Linux desktops have great hardware support (compared to mobile anyways) and it hasn't made us the obvious mainstream OS yet. Similarly, Hallium won't make us the obvious mainstream mobile OS.
In exchange, Hallium gives us ancient and indescribably horrible vendor kernels. You can't work around the lack of security. It'd kill any interest I have in LM
@williamtries I do agree that halium eith droidian is the bes but I never experienced it. I had a pinephone and it does not work very well as it was said to be. I think ubuntu touch works very well except for the fact that I think its more closed down because of the fact only the open (not that open) store exists.
@kkarhan @williamtries well I think the main issue is that companies don't make their apps for mobile linux, and that they don't make drivers for linux for their phones.
so, to work around that, we have to either use the drivers and apps that already exist, or make our own (which takes a lot of time and effort)
@krafter @williamtries case in point: #OpenMoko existed before the #iPhone and #Android and failed not just commercially.

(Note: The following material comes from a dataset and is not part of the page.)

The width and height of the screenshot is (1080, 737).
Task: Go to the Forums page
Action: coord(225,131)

Cuz aside from #TechLiterates and #Tinkerers noone buys themselves a "Linux Phone"* like the @PINE64 #PinePhone...
Not that I don't want to see a Linux phone - far from it - it's just not going to happen within the foreseeable fuzure, and thus we've to act situationally and realize that unlike #iOS we'll at least be able to salbage adapt and reuse Android in most cases...

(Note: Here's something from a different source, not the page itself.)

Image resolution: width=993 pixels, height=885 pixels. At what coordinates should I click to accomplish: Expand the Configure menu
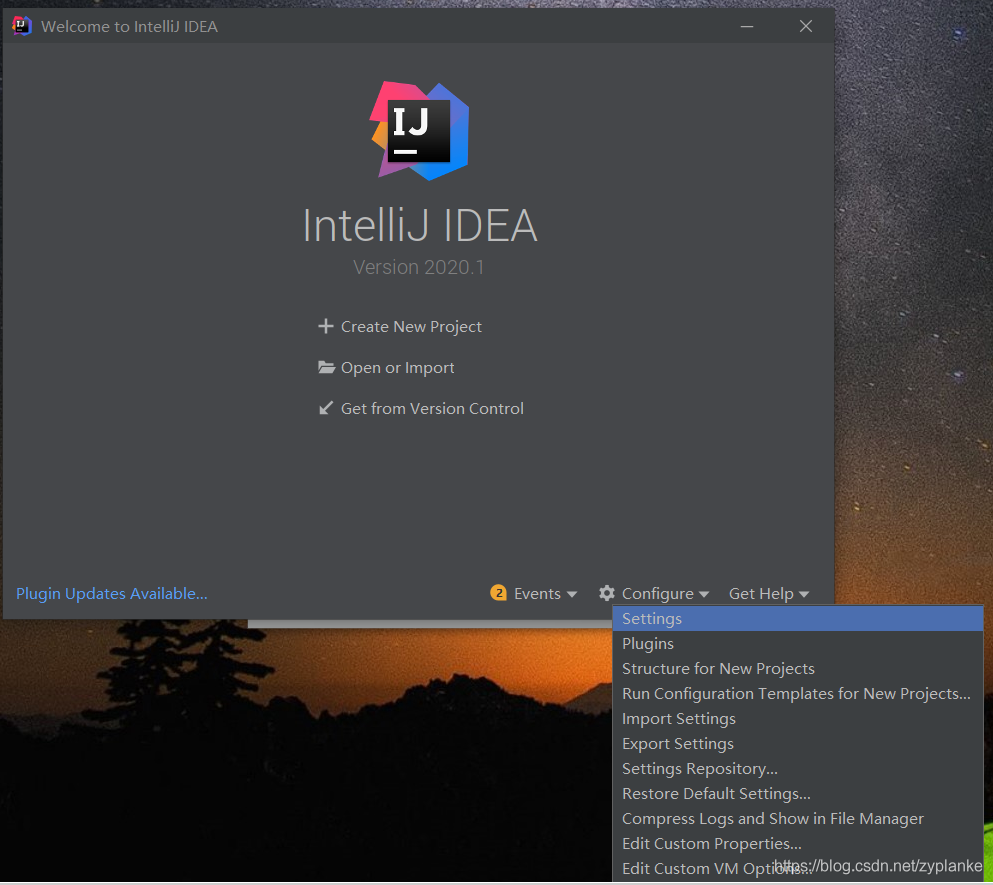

@Blort @williamtries Infact, I'm using my FLX1 to type this on 5G while out and about. It's very close to being my new phone, something I can't say of any non-halium device right now due to a lack of drivers and lots of bugs. With that said, I would love to see the device slowly upstreamed over time until it can ultimately use mainline.
What sort of bugs are you coming across? I'm considering getting one myself. My needs are pretty modest, but I do need calls to work. 😉
@Blort @williamtries And fully working by the next OS update in about a month.
Those don't actually sound too bad to me. For quite a while I was using a combo of both a #GrapheneOS phone and a #PinePhonePro with #Phosh. Far worse bugs there, with calls not ringing, of the modem totally dropping out or call audio being barely decipherable. Haven't tried in about a year, although I'm still really determined to get back into #LinuxMobile even if I have to carry a second phone + battery pack to do it.
@williamtries I kinda disagree here. There are definitely big issues to figure out with kernel upstreaming (e.g. all the "downstream drivers" we carry in forks that nobody wants to rewrite), but every year Qualcomm's Android BSP gets closer and closer to upstream, compared to a decade ago pretty much everything "just works" on new SoCs, you just need to fight with the display, touch, and audio... Compared to 6 years ago this is huge.
I think the major things we're missing are stability (kernel regressions affect us, unlike on halium where the kernel is already 3 years old), and we don't do immutable (yet).
I won't pretend call audio isn't a huge glaring issue, unfortunately the audio stack for Qualcomm is not in fantastic shape, though progress is being made.
tl;dr: while halium projects try to deliver something usable NOW, postmarketOS and related projects are working on Linux mobile for the future.
@Blort @williamtries I honestly believe that once we make some progress on de-duplicating the kernel rebasing and version bumping efforts, set up automated testing, and start shipping immutable images the number of regressions we see will really start to drop. It's a losing game right now especially on postmarketOS edge since a random pipewire release could just break stuff and we'd only know about it because someone hits the bug and reports it...
@kkarhan Even though they were using some existing frameworks like Xorg and Qt, they still needed to make and maintain a bunch of mobile only apps. This approach is expensive and hard to evolve.
This is not the case of #GNOME today. They are not making yet another desktop environment specifically for mobile phones, but making existing desktop applications mobile friendly
You're referring to Hallium, right? Or do you mean in mainline?